Background.
Interferon is a marker of host
antiviral immunity, which is disordered in
COVID-19 patients. ERV can affect the secretion of
interferon through the cGAS-
STING pathway. In this study, we explored whether IFN-I and HERV-K (HML-2) were activated in
COVID-19 patients and whether there was an interaction between them. Methods. We collected blood samples from
COVID-19 patients and healthy controls. We first detected the expression of HERV-K (HML-2) gag, env, and pol genes and IFN-I-related genes between patients and healthy people by qPCR, synchronously detected VERO cells infected with SARS-CoV-2. Then, the chromosome distributions of highly expressed HERV-K (HML-2) gag, env, and pol genes were mapped by the next-generation sequencing results, and GO analysis was performed on the related genes.

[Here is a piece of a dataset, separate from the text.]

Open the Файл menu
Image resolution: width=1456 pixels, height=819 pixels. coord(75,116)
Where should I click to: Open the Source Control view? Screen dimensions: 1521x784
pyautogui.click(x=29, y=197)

Results. We found that the HERV-K (HML-2) gag, env, and pol genes were highly expressed in
COVID-19 patients and VERO cells infected with SARS-CoV-2. The
interferon-related genes IFNB1, ISG15, and IFIT1 were also activated in
COVID-19 patients, and GO analysis showed that HERV-K (HML-2) can regulate the secretion of
interferon. Conclusions. The high expression of HERV-K (HML-2) might activate the increase of
interferon in
COVID-19 patients, proving that HERV-K does not only play a negative role in the human body.